Was it physically hard work?

It was completely exhausting, yeah. I actually got very sick making that piece, because I just overdid it.

But basically do you like getting involved with the physical side of sculpture?

Completely yeah, yeah, no it’s very much my, you know in the more, more recently I’ve had to sort of stand back a little bit from that. I, I organise an awful lot of the making these days on, on the larger works rather than physically doing it, but I make all of the decisions, all of the decisions of how it’s going to finally look, but I have a great kind of team of people that I work with, not all the time by any means but they come in and work on specific projects with me.

But you no longer need to get some of your satisfaction from getting physically tired?

I get physically tired in other ways now. No I don’t, of course I love it, you know it’s like you move into a new place and you spend all night unpacking books, you know, that’s very part of it and you sort of, one needs to kind of move into a new piece of sculpture in the way you need to do with anything else, so yeah I do very much enjoy doing that but it’s a kind of necessity to not have to do it sometimes these days.

Your nature, your, your character as an artist, are you a realistic or a symbolist, and I suppose you don’t have to make the choice between the two?

I would say, I could easily make a choice, I would say I was definitely a realist.

Unqualified?

I don’t think I’m romantic enough to be a symbolist.

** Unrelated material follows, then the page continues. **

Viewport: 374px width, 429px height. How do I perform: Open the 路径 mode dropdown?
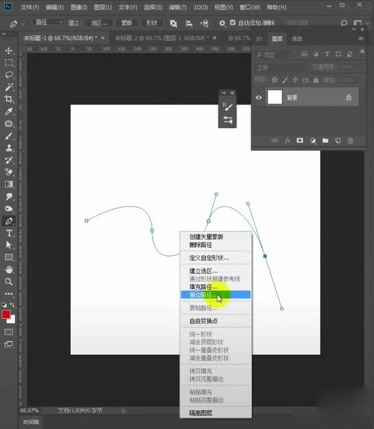[x=48, y=23]
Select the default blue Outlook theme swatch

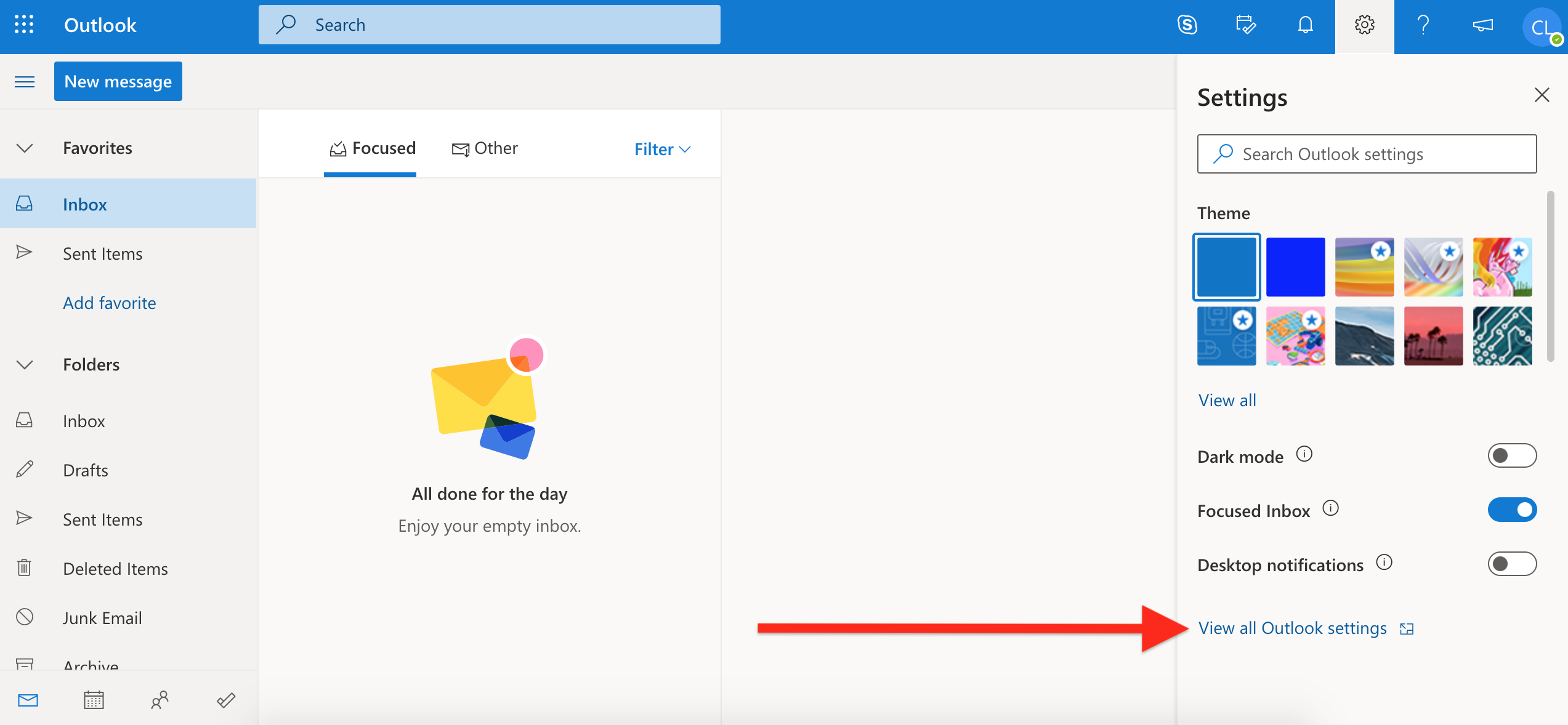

But people read huge symbolic values into your work.

Yeah they do.

So do they think of you as an unadmitted symbolist?

I don’t know, I’ve never asked them. I don’t know, it’s an interesting question. I think that it’s not that I’m, I’m not responsible for how people respond to works, but you can’t dictate how people respond to works, and it’s actually something that I, you know a long time ago when I was first making sculpture I think maybe for about three years maximum I titled works and I was very careful about titling them. I spent hours pontificating about what the, you know what the words should be, and then I decided that actually it was because it’s the sort of thing that you can sort of take in one breath to then give it a name, it made the reading of it very specific, which is why I stopped titling things and now everything which makes life very complicated is untitled and then would be maybe Grey Bed in brackets or something, you know so it’s very, it’s much more specific rather than having a kind of poetry to the reading of it.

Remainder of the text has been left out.